Yellow Industrial Table

Hi People,

Hope you all had a great Easter break and indulged in all that ‘floats your boat’  Been a week or so since I posted as I took some time out to spend with friends and family and I have to say it worked out pretty well. Since my Birthday fell in the week leading up to Easter I managed to extract every last drop out of the whole week, just like me to kick the proverbial ‘backside’ out of it, if it’s worth doing as they say..  I had a fab time, one of the best birthdays ever! Plus, if you follow me on the socials you would have noticed I went out with a bang after my country house project was chosen as Abigail Ahern’s House Crush, whoop, whoop! Such praise coming from Abigail, who has been revered as the current ‘High Priestess of Interiors’ is flattery indeed and I received an outpouring of wonderful positive response from so many for my style and blog, I was ‘made up’, head grew, needed to sit down!

As a result, lots of interior junkies have found me in cyber space and so I would also like to warmly welcome quite a few newbies to our little community.
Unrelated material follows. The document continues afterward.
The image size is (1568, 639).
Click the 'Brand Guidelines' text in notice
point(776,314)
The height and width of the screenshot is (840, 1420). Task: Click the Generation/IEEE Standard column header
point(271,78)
Really hope you will enjoy being here and I value your support and beg your patience, as I maybe an old hand at renovations and interiors but a definite beginner blogger! so feel completely free to comment, good and bad, on stuff I’m doing and showing to keep or put me on the track you want. This blog is all about me giving you guys the most helpful and entertaining interiors blog I can and I hope to do more and facilitate that as I get more proficient, so your feedback is really important to me.

I have a busy and exciting few months planned and I’m looking forward to sharing it with you. There’s an apartment renovation challenge soon to get underway and the completion and reveal of the ‘Brigitte’ project, which is building momentum. Not to mention her maiden voyage, so watch this space and connect with me on the socials so you don’t miss any of the updates and I’d love to hear from you, so come on and lets get chatty!!

Anyway, Kitchens and despite storm Katie, (that seems way to nice a name to me to give such a destructive force don’t you think?) Spring is in the air, I can definitely feel it so I thought a kitchen, well kitchen/diner image featuring the ultimate spring colour was in order. I like daffodils but I really don’t think I could do a whole yellow kitchen, but certain shades of .. ie for me mustard-y  or certain objects by way of a highlight can be splendid. I have yellow Le Crueset pans as you can see in my kitchen (as old as my marriage, which you may also see) and I love sunflowers (it was summer time when this was taken) and I think I could definitely manage that yellow industrial table in a dining area, what do you think? pretty cool huh? ..gorgeous image is courtesy of the shootfactory a location agency that I mentioned in a past post about hiring out your house for shoots.. anyway enough of all that lets get on with this Kitchen renovation series, you’ve work to do..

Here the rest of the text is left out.